Kennedy’s Primer has not had a good press among the young. It consists mostly of hundreds of tables of verbs and nouns, declensions and conjugations, rules and their exceptions. As such, it has come to stand for everything that is deadening about learning ancient languages: the “grammar grind” – “amo, amas, amat” – and so on, and on. In desperation (and with a degree of wishful thinking), generations of children took up their fountain pens and changed the title of the abridged, junior version of Kennedy’s Revised Primer. It took only a few extra letters and lines to turn the Shorter Latin Primer into the Shortbread Eating Primer. If only, they thought.
But for me, the Primer was a wondrous possession. I was entranced by the idea that someone could control a language, that you could reduce a complicated and difficult tongue to tables and rules, that it was possible to “know Latin” in this way. I’ve read enough about linguistics since to be rather more suspicious about how accurate those rules can ever be. But the Primer remains my first point of access to Latin and its mysterious complexities.
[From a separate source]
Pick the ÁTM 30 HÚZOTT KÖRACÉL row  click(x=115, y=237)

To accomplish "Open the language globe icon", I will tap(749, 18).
I also felt a soft spot for Kennedy himself. Before becoming Professor of Greek in Cambridge, he had been headmaster and legendary Classics teacher at Shrewsbury School. Being at school in Shrewsbury myself, down the road from where he had ruled the roost, I got the chance to visit his old classroom and even sit in his venerable desk. At Cambridge, I discovered that Kennedy had been a staunch advocate of women’s education.
But there was to be a funny twist in the tale. A few years ago, some enterprising work in the archives by Christopher Stray unearthed the true story of the Primer. Kennedy had had less to do with it that we had all imagined. He had been responsible for a dreadful and unsuccessful first version, the Public School Latin Primer. The Revised, as its title hints, was his second go. Why did it do so much better?
Cherchez les femmes. The answer is that old Professor Kennedy took a back seat while the organisation, layout and details were taken over by his daughters, Marion and Julia. It was their enterprise and talents that managed to arrange the rules of Latin in a comprehensible way. For me, that made the book even easier to love.